Allianz pro Schiene ist davon überzeugt: "Überall in Europa ist Bahnfahren sicherer als Autofahren. Auch in Deutschland hält die Bahn ihren Spitzenplatz als sicherstes Verkehrsmittel." Das Bündnis hat errechnet (Stand 12/2021): Das Risiko, in einem Zug zu sterben, ist 57-mal geringer als in einem Auto.
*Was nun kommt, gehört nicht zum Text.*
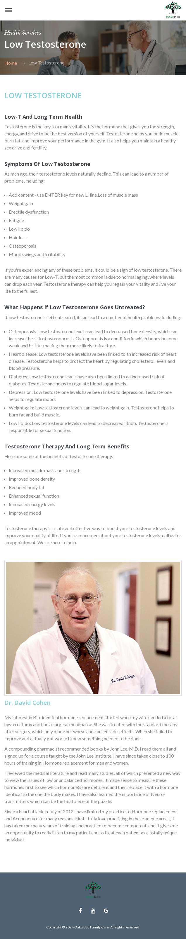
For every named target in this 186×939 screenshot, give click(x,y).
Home (10, 63)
Auch das Verletzungsrisiko ist demnach 150-mal geringer (als Basis dafür gilt der Durchschnitt 2011 bis 2020 pro Milliarde Personenkilometer).

Unglücke lassen sich nie ausschließen

Einige Erklärungen dafür im Vergleich zum Autofahren: Die Lokführer sind ausgebildet, die Vorschriften streng. Das Eisenbahnbundesamt (EBA) fungiert zudem als Aufsichts- und Genehmigungsbehörde für die Eisenbahnen des Bundes. Gänzlich auszuschließen ist ein Unglück aber eben nie - sei es durch menschliche Fehler, Technikprobleme oder veraltete Systeme.